(Stored items from a collection)
>>>>>
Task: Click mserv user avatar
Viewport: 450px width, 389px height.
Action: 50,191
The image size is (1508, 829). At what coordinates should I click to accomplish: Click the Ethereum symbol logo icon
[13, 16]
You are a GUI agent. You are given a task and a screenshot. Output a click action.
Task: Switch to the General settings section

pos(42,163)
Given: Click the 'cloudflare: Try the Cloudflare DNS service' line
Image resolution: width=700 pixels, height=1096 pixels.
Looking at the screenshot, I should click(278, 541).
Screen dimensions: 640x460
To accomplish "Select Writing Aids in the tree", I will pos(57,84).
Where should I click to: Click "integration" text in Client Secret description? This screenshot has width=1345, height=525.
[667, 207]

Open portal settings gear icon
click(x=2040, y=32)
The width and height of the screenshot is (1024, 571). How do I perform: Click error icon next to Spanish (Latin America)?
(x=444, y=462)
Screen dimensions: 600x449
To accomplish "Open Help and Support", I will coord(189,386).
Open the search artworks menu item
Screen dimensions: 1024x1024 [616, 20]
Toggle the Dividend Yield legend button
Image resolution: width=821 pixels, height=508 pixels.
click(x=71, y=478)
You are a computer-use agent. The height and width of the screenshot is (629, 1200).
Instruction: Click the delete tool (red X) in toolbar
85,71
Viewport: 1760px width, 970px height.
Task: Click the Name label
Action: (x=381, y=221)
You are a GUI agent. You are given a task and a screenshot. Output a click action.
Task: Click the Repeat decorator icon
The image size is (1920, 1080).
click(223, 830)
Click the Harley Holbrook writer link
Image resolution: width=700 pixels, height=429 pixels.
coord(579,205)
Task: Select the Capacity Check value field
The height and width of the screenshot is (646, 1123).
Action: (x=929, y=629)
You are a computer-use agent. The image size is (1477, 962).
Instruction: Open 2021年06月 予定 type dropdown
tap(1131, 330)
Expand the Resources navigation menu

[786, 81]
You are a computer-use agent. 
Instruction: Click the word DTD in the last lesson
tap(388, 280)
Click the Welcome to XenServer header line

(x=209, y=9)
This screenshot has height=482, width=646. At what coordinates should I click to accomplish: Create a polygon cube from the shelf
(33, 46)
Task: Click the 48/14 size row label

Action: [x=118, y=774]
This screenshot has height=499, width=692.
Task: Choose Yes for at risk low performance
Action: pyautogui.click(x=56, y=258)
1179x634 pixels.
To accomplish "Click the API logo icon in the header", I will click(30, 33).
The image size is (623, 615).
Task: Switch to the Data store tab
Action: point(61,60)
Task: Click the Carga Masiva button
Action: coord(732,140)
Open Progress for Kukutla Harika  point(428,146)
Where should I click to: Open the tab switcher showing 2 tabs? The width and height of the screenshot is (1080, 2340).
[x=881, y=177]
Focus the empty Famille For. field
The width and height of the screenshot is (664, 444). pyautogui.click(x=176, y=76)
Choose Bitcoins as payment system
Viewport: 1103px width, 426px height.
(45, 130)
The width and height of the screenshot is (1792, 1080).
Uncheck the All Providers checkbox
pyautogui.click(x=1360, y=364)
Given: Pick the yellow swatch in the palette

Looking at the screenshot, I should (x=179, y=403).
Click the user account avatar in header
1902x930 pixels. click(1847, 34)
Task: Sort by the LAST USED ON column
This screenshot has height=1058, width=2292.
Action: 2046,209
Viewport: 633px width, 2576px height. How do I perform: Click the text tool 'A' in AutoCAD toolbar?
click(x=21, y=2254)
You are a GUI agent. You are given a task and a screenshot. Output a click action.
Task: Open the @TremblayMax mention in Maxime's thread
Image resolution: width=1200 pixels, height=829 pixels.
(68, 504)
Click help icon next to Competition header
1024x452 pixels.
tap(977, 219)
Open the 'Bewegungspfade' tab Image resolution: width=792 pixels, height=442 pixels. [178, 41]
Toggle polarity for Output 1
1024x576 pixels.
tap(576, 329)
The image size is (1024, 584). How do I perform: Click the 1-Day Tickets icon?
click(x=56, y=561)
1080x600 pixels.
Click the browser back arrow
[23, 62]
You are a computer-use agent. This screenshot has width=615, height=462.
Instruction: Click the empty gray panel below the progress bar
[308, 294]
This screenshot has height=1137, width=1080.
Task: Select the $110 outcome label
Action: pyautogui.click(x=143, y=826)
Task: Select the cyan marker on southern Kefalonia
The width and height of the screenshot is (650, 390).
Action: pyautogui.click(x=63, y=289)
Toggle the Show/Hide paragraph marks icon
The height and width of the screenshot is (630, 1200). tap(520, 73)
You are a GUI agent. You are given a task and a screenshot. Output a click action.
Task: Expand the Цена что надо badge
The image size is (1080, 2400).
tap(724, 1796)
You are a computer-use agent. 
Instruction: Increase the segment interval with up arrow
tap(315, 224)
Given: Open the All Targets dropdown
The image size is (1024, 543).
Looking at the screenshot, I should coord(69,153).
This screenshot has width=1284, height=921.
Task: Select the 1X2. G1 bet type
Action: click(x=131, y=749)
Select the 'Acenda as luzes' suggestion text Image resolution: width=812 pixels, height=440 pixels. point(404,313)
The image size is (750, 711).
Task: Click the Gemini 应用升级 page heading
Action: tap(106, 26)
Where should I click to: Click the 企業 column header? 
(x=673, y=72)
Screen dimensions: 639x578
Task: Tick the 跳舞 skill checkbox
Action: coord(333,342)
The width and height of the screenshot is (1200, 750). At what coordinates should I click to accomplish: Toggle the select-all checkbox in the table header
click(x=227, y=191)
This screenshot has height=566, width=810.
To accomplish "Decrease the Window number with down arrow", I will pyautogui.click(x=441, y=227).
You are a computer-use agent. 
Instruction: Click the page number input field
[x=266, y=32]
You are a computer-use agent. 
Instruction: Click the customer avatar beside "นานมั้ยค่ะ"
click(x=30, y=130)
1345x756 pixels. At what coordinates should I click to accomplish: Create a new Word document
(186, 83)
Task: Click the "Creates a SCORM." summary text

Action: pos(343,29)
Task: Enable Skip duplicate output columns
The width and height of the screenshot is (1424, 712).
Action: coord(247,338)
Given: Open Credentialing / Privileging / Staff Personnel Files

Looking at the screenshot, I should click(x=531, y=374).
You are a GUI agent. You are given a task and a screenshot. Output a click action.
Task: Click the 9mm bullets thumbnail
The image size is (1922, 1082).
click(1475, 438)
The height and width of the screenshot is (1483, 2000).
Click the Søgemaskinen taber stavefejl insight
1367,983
<<<<<
#### AIM OF THE TASK:
Extract each entry in full, exactly as given.

#### OUTPUT FOR THIS TASK:
Task: Click mserv user avatar
Viewport: 450px width, 389px height.
Action: 50,191
The image size is (1508, 829). At what coordinates should I click to accomplish: Click the Ethereum symbol logo icon
[13, 16]
You are a GUI agent. You are given a task and a screenshot. Output a click action.
Task: Switch to the General settings section

pos(42,163)
Given: Click the 'cloudflare: Try the Cloudflare DNS service' line
Image resolution: width=700 pixels, height=1096 pixels.
Looking at the screenshot, I should click(278, 541).
Screen dimensions: 640x460
To accomplish "Select Writing Aids in the tree", I will pos(57,84).
Where should I click to: Click "integration" text in Client Secret description? This screenshot has width=1345, height=525.
[667, 207]

Open portal settings gear icon
click(x=2040, y=32)
The width and height of the screenshot is (1024, 571). How do I perform: Click error icon next to Spanish (Latin America)?
(x=444, y=462)
Screen dimensions: 600x449
To accomplish "Open Help and Support", I will coord(189,386).
Open the search artworks menu item
Screen dimensions: 1024x1024 [616, 20]
Toggle the Dividend Yield legend button
Image resolution: width=821 pixels, height=508 pixels.
click(x=71, y=478)
You are a computer-use agent. The height and width of the screenshot is (629, 1200).
Instruction: Click the delete tool (red X) in toolbar
85,71
Viewport: 1760px width, 970px height.
Task: Click the Name label
Action: (x=381, y=221)
You are a GUI agent. You are given a task and a screenshot. Output a click action.
Task: Click the Repeat decorator icon
The image size is (1920, 1080).
click(223, 830)
Click the Harley Holbrook writer link
Image resolution: width=700 pixels, height=429 pixels.
coord(579,205)
Task: Select the Capacity Check value field
The height and width of the screenshot is (646, 1123).
Action: (x=929, y=629)
You are a computer-use agent. The image size is (1477, 962).
Instruction: Open 2021年06月 予定 type dropdown
tap(1131, 330)
Expand the Resources navigation menu

[786, 81]
You are a computer-use agent. 
Instruction: Click the word DTD in the last lesson
tap(388, 280)
Click the Welcome to XenServer header line

(x=209, y=9)
This screenshot has height=482, width=646. At what coordinates should I click to accomplish: Create a polygon cube from the shelf
(33, 46)
Task: Click the 48/14 size row label

Action: [x=118, y=774]
This screenshot has height=499, width=692.
Task: Choose Yes for at risk low performance
Action: pyautogui.click(x=56, y=258)
1179x634 pixels.
To accomplish "Click the API logo icon in the header", I will click(30, 33).
The image size is (623, 615).
Task: Switch to the Data store tab
Action: point(61,60)
Task: Click the Carga Masiva button
Action: coord(732,140)
Open Progress for Kukutla Harika  point(428,146)
Where should I click to: Open the tab switcher showing 2 tabs? The width and height of the screenshot is (1080, 2340).
[x=881, y=177]
Focus the empty Famille For. field
The width and height of the screenshot is (664, 444). pyautogui.click(x=176, y=76)
Choose Bitcoins as payment system
Viewport: 1103px width, 426px height.
(45, 130)
The width and height of the screenshot is (1792, 1080).
Uncheck the All Providers checkbox
pyautogui.click(x=1360, y=364)
Given: Pick the yellow swatch in the palette

Looking at the screenshot, I should (x=179, y=403).
Click the user account avatar in header
1902x930 pixels. click(1847, 34)
Task: Sort by the LAST USED ON column
This screenshot has height=1058, width=2292.
Action: 2046,209
Viewport: 633px width, 2576px height. How do I perform: Click the text tool 'A' in AutoCAD toolbar?
click(x=21, y=2254)
You are a GUI agent. You are given a task and a screenshot. Output a click action.
Task: Open the @TremblayMax mention in Maxime's thread
Image resolution: width=1200 pixels, height=829 pixels.
(68, 504)
Click help icon next to Competition header
1024x452 pixels.
tap(977, 219)
Open the 'Bewegungspfade' tab Image resolution: width=792 pixels, height=442 pixels. [178, 41]
Toggle polarity for Output 1
1024x576 pixels.
tap(576, 329)
The image size is (1024, 584). How do I perform: Click the 1-Day Tickets icon?
click(x=56, y=561)
1080x600 pixels.
Click the browser back arrow
[23, 62]
You are a computer-use agent. This screenshot has width=615, height=462.
Instruction: Click the empty gray panel below the progress bar
[308, 294]
This screenshot has height=1137, width=1080.
Task: Select the $110 outcome label
Action: pyautogui.click(x=143, y=826)
Task: Select the cyan marker on southern Kefalonia
The width and height of the screenshot is (650, 390).
Action: pyautogui.click(x=63, y=289)
Toggle the Show/Hide paragraph marks icon
The height and width of the screenshot is (630, 1200). tap(520, 73)
You are a GUI agent. You are given a task and a screenshot. Output a click action.
Task: Expand the Цена что надо badge
The image size is (1080, 2400).
tap(724, 1796)
You are a computer-use agent. 
Instruction: Increase the segment interval with up arrow
tap(315, 224)
Given: Open the All Targets dropdown
The image size is (1024, 543).
Looking at the screenshot, I should coord(69,153).
This screenshot has width=1284, height=921.
Task: Select the 1X2. G1 bet type
Action: click(x=131, y=749)
Select the 'Acenda as luzes' suggestion text Image resolution: width=812 pixels, height=440 pixels. point(404,313)
The image size is (750, 711).
Task: Click the Gemini 应用升级 page heading
Action: tap(106, 26)
Where should I click to: Click the 企業 column header? 
(x=673, y=72)
Screen dimensions: 639x578
Task: Tick the 跳舞 skill checkbox
Action: coord(333,342)
The width and height of the screenshot is (1200, 750). At what coordinates should I click to accomplish: Toggle the select-all checkbox in the table header
click(x=227, y=191)
This screenshot has height=566, width=810.
To accomplish "Decrease the Window number with down arrow", I will pyautogui.click(x=441, y=227).
You are a computer-use agent. 
Instruction: Click the page number input field
[x=266, y=32]
You are a computer-use agent. 
Instruction: Click the customer avatar beside "นานมั้ยค่ะ"
click(x=30, y=130)
1345x756 pixels. At what coordinates should I click to accomplish: Create a new Word document
(186, 83)
Task: Click the "Creates a SCORM." summary text

Action: pos(343,29)
Task: Enable Skip duplicate output columns
The width and height of the screenshot is (1424, 712).
Action: coord(247,338)
Given: Open Credentialing / Privileging / Staff Personnel Files

Looking at the screenshot, I should click(x=531, y=374).
You are a GUI agent. You are given a task and a screenshot. Output a click action.
Task: Click the 9mm bullets thumbnail
The image size is (1922, 1082).
click(1475, 438)
The height and width of the screenshot is (1483, 2000).
Click the Søgemaskinen taber stavefejl insight
1367,983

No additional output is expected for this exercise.